About a year ago, I happened upon this statement about the Monitor in the Harvard Business Review – under the charming heading of “do things that don’t interest you”:

“Many things that end up” being meaningful, writes social scientist Joseph Grenny, “have come from conference workshops, articles, or online videos that began as a chore and ended with an insight. My work in Kenya, for example, was heavily influenced by a Christian Science Monitor article I had forced myself to read 10 years earlier. Sometimes, we call things ‘boring’ simply because they lie outside the box we are currently in.”

If you were to come up with a punchline to a joke about the Monitor, that would probably be it.
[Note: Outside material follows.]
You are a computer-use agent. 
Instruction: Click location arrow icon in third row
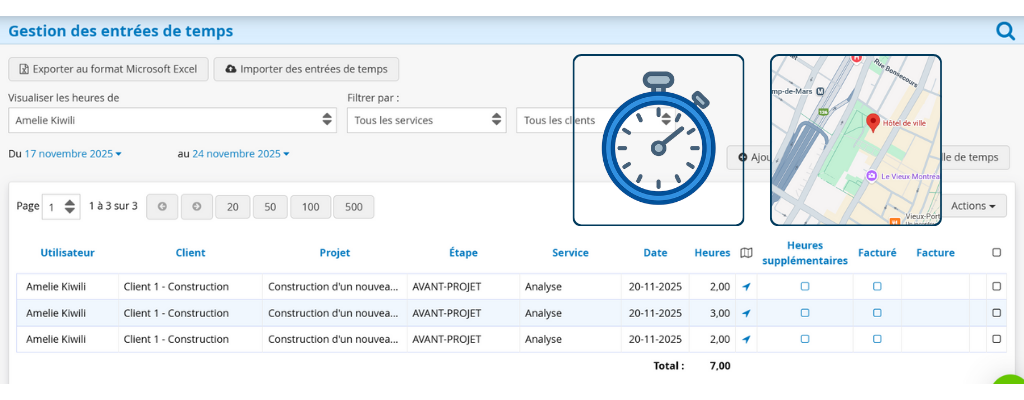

We’re seen as being global, fair, insightful, and perhaps a bit too earnest. We’re the bran muffin of journalism.

But you know what? We change lives. And I’m going to argue that we change lives precisely because we force open that too-small box that most human beings think they live in.
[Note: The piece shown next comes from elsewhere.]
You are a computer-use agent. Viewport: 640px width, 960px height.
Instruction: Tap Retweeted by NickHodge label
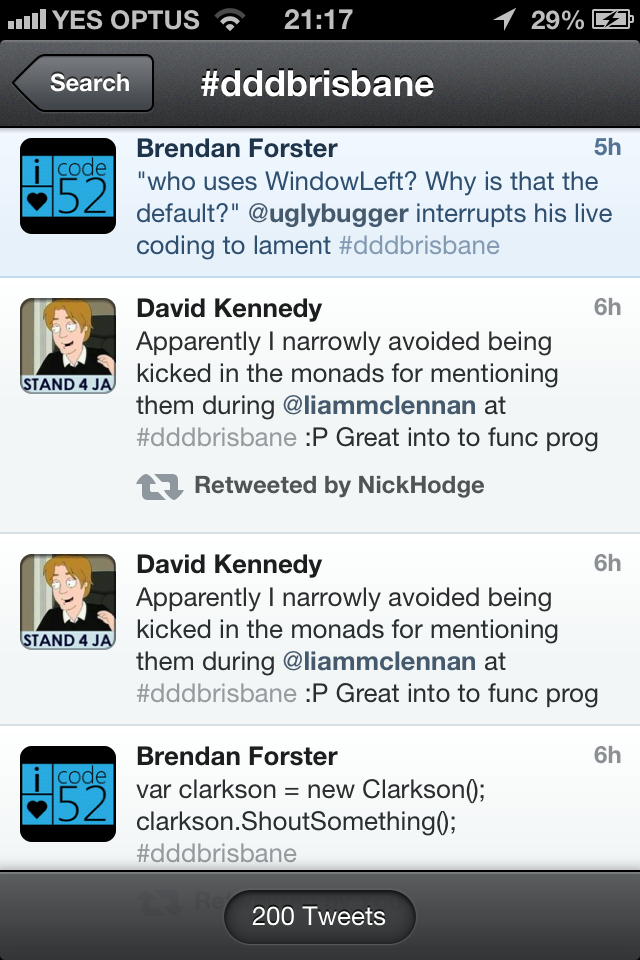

The Monitor is a peculiar little publication that’s hard for the world to figure out. We’re run by a church, but we’re not only for church members and we’re not about converting people. We’re known as being fair even as the world becomes as polarized as at any time since the newspaper’s founding in 1908.

We have a mission beyond circulation, we want to bridge divides. We’re about kicking down the door of thought everywhere and saying, “You are bigger and more capable than you realize. And we can prove it.”